Les premiers tubes de métal jouant le rôle de canon qui soient cités auraient été employés à Metz en 1324 ; ils sont aussi désignés dans un acte authentique de la république de Florence, en 1326. Du Gange et La Cabane ont relevé des documens analogues, à partir de 1338, dans les archives françaises. A la défense de Cambrai, en 1339, figurent 10 canons, 5 de fer, 5 de métal (bronze), ainsi que la poudre pour les servir. En 1346, à la bataille de Crécy, les Anglais mirent en ligne trois petits canons, qui lançaient des boulets de 1er et de feu.

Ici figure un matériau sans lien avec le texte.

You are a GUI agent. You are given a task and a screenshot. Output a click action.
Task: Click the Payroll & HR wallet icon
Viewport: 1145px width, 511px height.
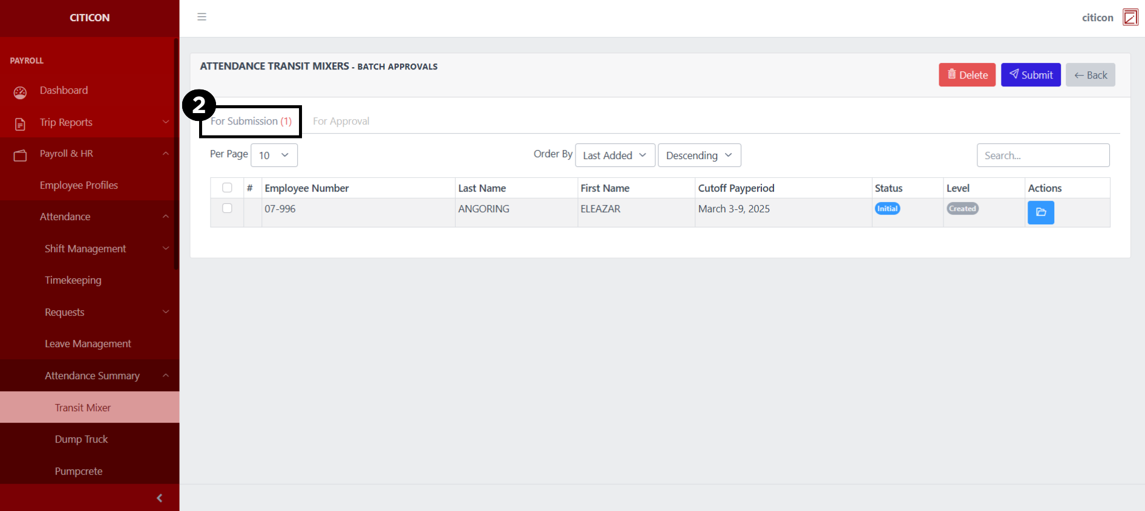[20, 155]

Le caractère redoutable du nouvel instrument fut aussitôt reconnu, quoique les dimensions en fussent d’abord restreintes. L’emploi s’en répandit rapidement dans les villes fortifiées et châteaux-forts de la France et de l’Allemagne. Les poudreries d’Augsbourg (1340), de Spandau (1344), de Liegnitz (1348) sont signalées par les chroniqueurs ; ils nous apprennent que le consistoire de Lubeck fut incendié en 1360 par la négligence des gens qui préparaient la poudre pour les bombardes. Pétrarque, dans son traité de Remediis utriusque fortunœ, écrit, dit-on, vers 1344, parle de ces machines qui lancent par l’action du feu des boulets de bronze avec un bruit épouvantable : « Machines rares naguère, ajoute-t-il, et maintenant aussi répandues que n’importe quelles armes. » En 1354, on rencontre le nom du moine Berthold Schwartz, comme celui d’un inventeur en artillerie. On n’en sait rien de plus, si ce n’est qu’il a donné lieu à toute une légende, d’après laquelle il aurait inventé la poudre et serait devenu victime de sa découverte. En réalité, à ce moment, la poudre était connue depuis un siècle au moins, et l’artillerie en général, déjà d’un emploi courant.

Le mot bâton à feu était, à l’origine, une expression générique, désignant toute arme à feu, qu’elle fût portative et employée par un homme isolé, ou qu’elle présentât de plus grandes dimensions. Cependant, le nom de bombarde était spécialement affecté aux machines qui lançaient de grosses pierres ou boulets. Quant au mot canon, il signifiait d’abord le tube seul ; plus tard, il s’appliqua à l’arme entière.

L’emploi de ces engins se généralisa rapidement, comme il arrive pour les inventions militaires, dans lesquelles personne ne souffre d’être surpassé par ses voisins.